3.1. Phosphonate inhibition kinetics

The P99 ß-lactamase is rapidly and essentially irreversibly inhibited by specific aryl [14,22] and acyl [13] phosphonates such as 1 - 4 in what appeared to be a direct second order reaction (Scheme 1) whereby the enzyme active site is covalently modified by phosphonylation. Titration data [14] and a crystal structure [15] of the inactivated enzyme show that stoichiometric reaction of one inhibitor molecule with an enzyme molecule leads to the appearance of a single inhibitor molecule covalently bound to the enzyme active site.
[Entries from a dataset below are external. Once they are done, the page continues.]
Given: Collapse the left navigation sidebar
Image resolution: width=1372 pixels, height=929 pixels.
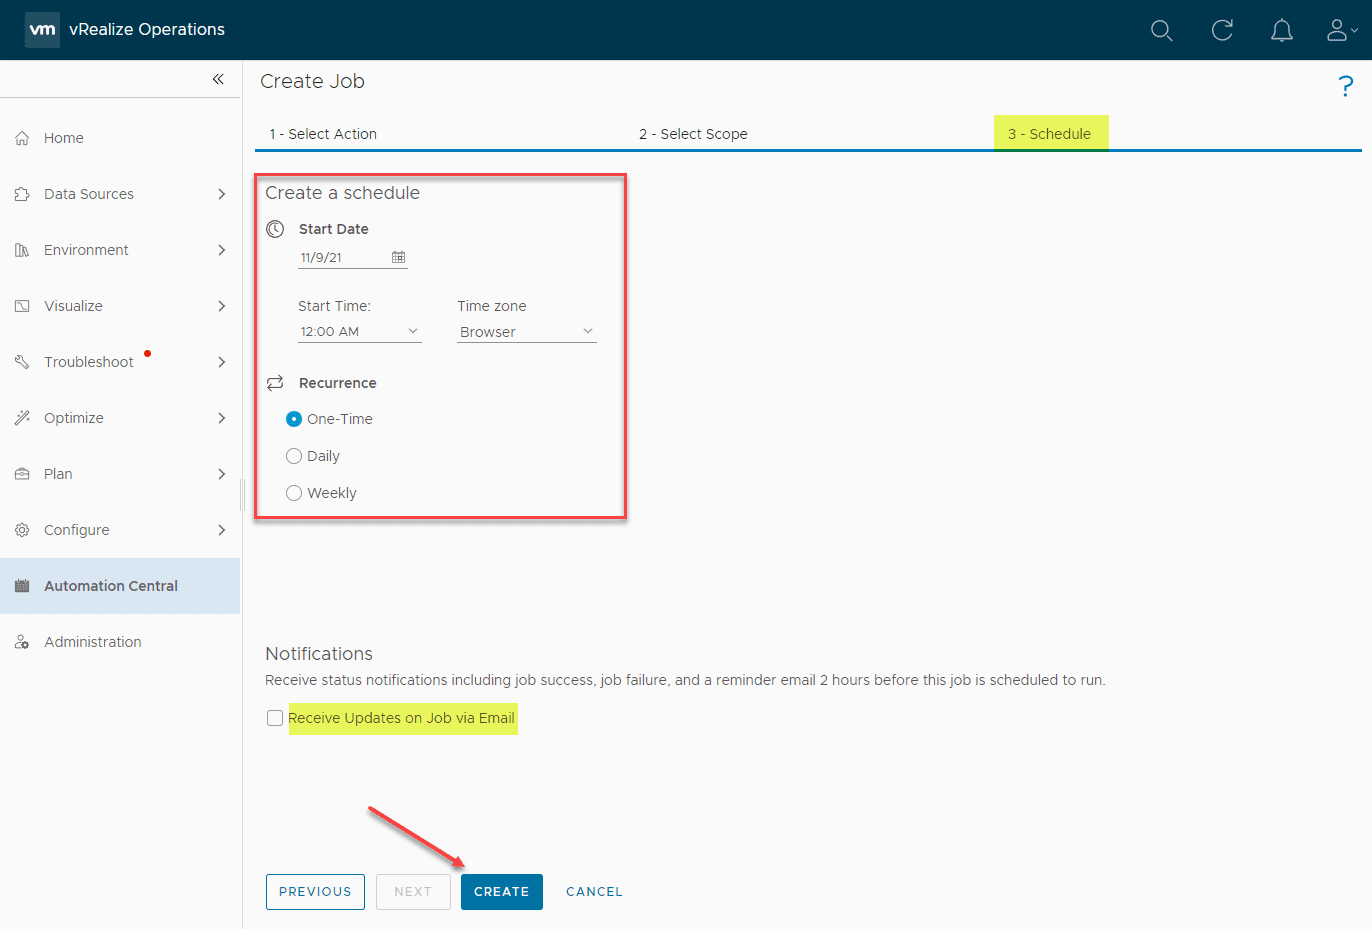Looking at the screenshot, I should pyautogui.click(x=219, y=79).
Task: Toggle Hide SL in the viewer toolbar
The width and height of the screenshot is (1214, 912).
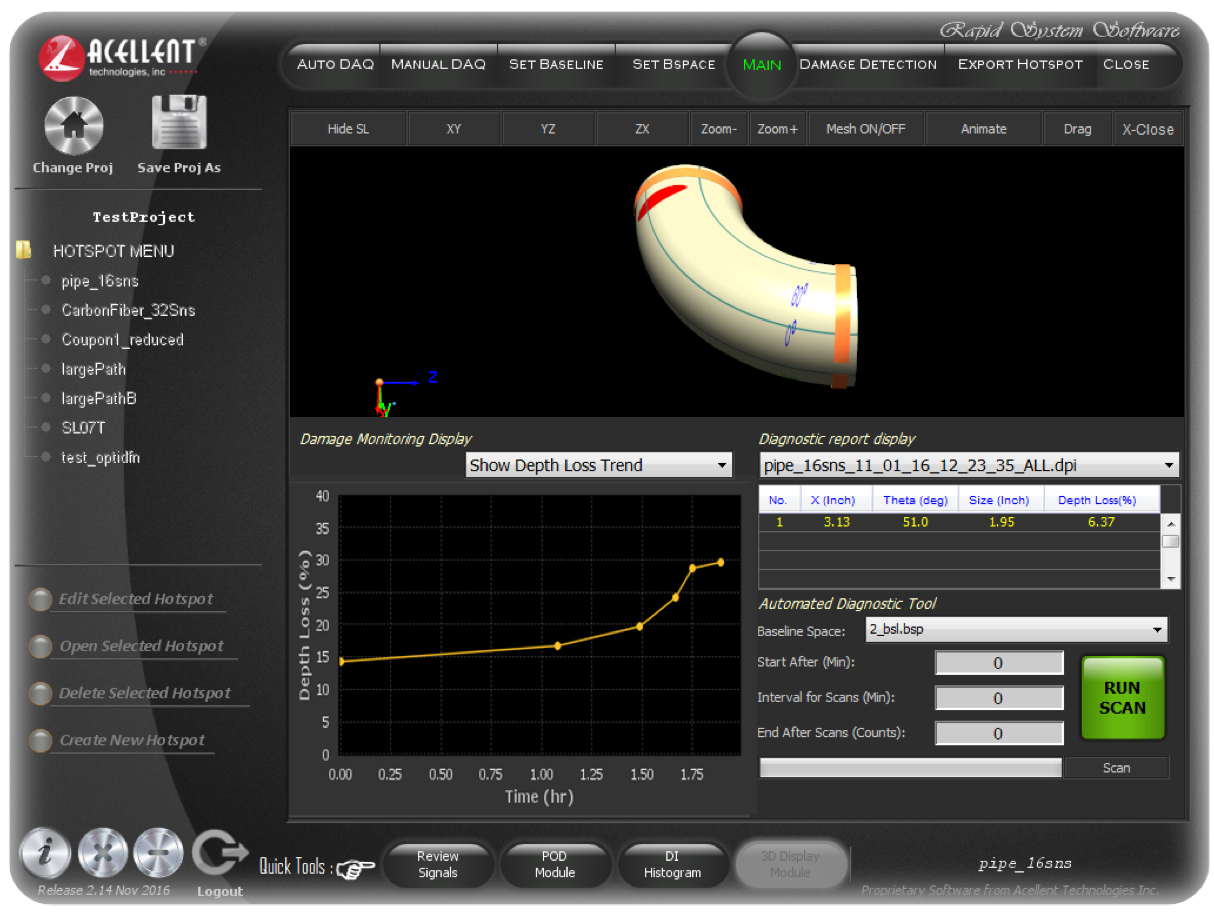Action: tap(347, 128)
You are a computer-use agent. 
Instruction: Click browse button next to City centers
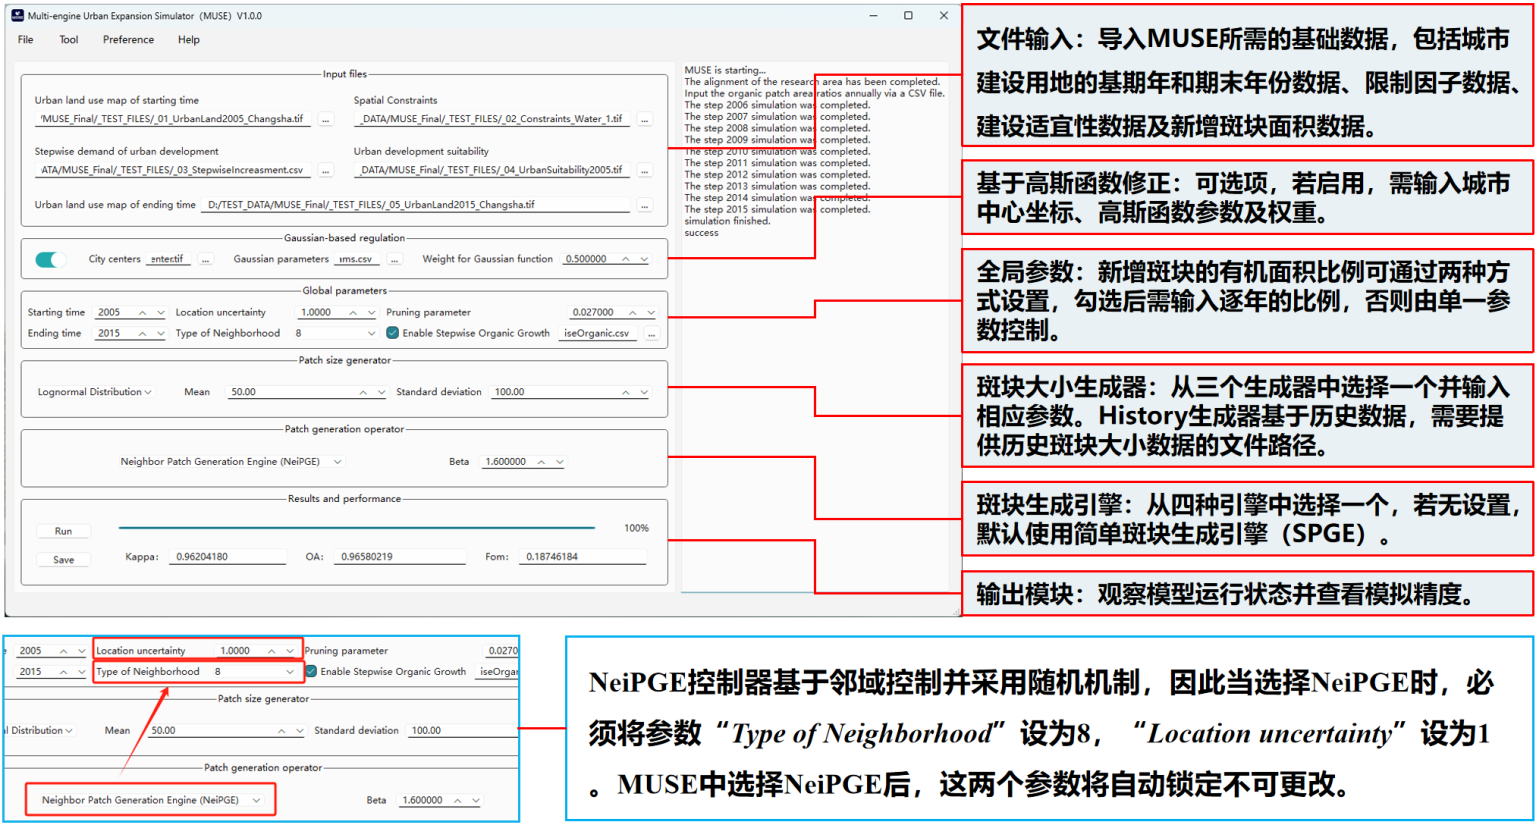(206, 260)
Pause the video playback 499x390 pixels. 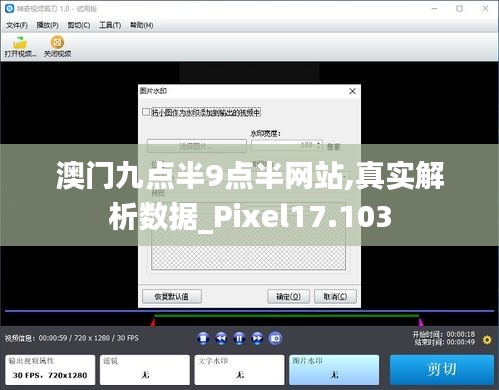click(239, 339)
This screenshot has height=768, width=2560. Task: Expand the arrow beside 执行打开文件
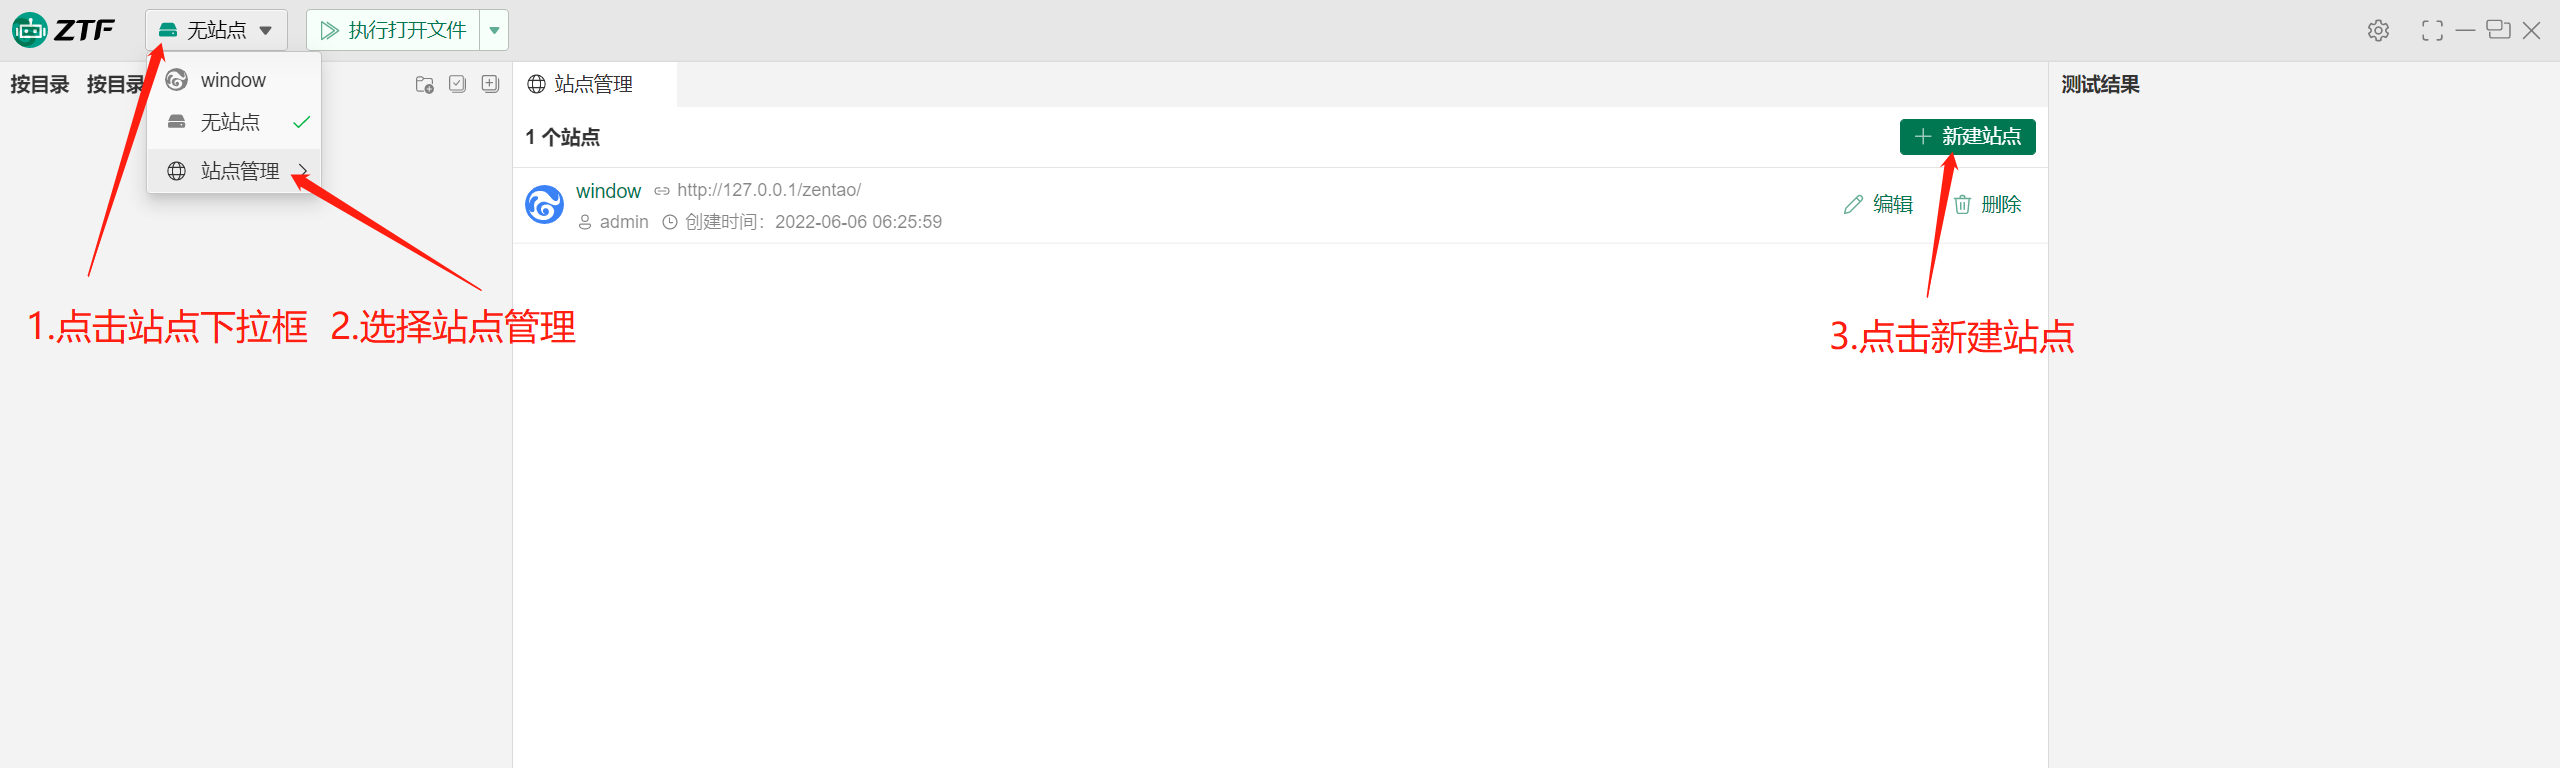pyautogui.click(x=494, y=30)
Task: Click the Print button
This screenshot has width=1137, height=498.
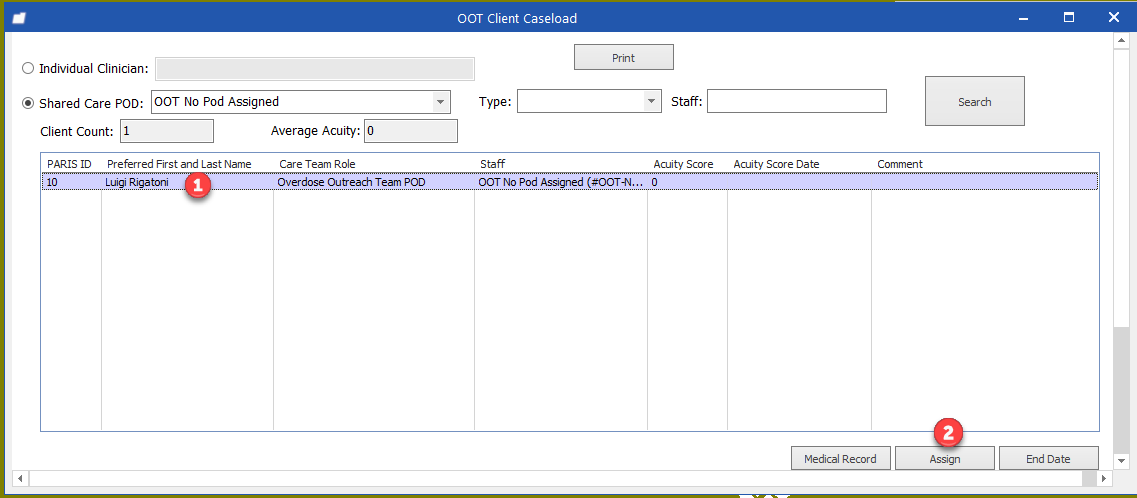Action: coord(623,58)
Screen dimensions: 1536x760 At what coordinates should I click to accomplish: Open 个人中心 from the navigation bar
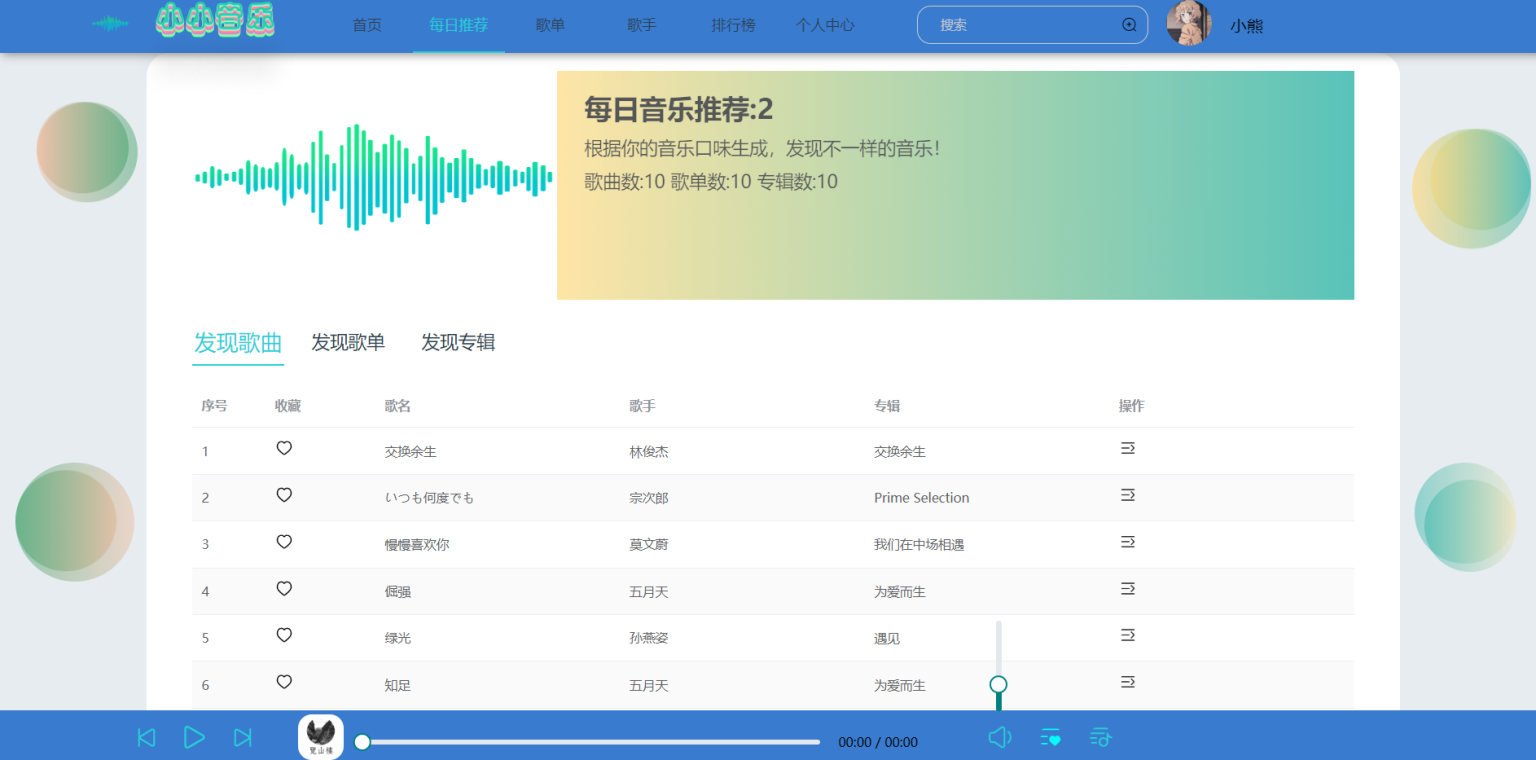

Although an initial non-covalent inhibitor-binding step may well also occur in these reactions, it was never detected by systematic deviations from the second order fits to the data at the concentrations employed in the experiments described in the above-cited papers or at those employed in the experiments in this paper. Values of the second order rate constant of inhibition, k_i, could be obtained from several different experiments, as described in the Introduction.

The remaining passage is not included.